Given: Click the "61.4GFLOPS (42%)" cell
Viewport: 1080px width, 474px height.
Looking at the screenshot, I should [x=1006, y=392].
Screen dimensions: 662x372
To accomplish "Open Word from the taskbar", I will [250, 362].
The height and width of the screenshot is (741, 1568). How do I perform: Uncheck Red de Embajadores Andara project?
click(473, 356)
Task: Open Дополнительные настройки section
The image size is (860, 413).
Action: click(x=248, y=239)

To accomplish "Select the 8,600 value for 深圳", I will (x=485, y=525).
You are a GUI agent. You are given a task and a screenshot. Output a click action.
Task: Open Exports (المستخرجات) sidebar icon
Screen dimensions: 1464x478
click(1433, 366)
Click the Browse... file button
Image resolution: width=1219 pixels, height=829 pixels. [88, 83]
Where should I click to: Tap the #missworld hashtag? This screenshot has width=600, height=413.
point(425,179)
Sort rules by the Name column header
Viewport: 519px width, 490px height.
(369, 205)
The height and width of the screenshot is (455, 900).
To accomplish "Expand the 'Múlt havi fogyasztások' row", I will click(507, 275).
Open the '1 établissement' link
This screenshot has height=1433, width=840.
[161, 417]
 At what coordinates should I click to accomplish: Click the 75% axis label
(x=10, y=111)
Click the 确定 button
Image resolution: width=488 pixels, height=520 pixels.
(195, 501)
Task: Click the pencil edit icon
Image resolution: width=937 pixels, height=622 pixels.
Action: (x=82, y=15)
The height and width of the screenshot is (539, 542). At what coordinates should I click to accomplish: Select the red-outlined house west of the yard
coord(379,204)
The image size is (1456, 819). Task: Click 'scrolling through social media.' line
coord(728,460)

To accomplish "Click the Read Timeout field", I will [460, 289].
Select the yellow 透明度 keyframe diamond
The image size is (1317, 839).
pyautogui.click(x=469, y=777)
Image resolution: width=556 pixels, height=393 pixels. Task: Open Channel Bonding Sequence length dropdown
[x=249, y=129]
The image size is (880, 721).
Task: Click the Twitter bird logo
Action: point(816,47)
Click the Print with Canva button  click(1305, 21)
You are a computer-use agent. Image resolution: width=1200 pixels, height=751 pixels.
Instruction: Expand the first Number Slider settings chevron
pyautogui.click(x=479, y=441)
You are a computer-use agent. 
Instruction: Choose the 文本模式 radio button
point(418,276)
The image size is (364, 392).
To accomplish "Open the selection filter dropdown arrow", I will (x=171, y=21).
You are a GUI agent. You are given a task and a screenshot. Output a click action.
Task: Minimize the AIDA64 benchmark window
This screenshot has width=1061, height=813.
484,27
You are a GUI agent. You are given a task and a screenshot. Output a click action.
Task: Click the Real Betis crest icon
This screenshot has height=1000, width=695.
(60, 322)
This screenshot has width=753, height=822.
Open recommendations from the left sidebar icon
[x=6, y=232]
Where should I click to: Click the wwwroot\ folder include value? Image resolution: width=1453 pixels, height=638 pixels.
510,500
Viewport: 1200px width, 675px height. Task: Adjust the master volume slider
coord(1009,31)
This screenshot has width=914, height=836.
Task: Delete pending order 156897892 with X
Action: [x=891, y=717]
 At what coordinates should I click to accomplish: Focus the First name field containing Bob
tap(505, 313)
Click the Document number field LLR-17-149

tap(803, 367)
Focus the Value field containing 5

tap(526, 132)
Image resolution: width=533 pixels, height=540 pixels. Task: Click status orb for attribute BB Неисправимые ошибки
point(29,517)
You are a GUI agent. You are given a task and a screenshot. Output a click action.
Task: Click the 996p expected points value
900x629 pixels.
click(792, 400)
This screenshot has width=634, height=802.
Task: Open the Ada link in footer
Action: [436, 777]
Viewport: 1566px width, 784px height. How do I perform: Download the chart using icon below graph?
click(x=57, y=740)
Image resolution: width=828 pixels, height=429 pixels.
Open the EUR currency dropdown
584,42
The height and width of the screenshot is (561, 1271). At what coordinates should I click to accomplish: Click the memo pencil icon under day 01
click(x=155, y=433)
________________________________________
■ **What the exercise asks**
For each line in the data above that contains the string "computer", extract the line.

■ **Finished exercise**
You are a computer-use agent. Image resolution: width=1200 pixels, height=751 pixels.
You are a computer-use agent. 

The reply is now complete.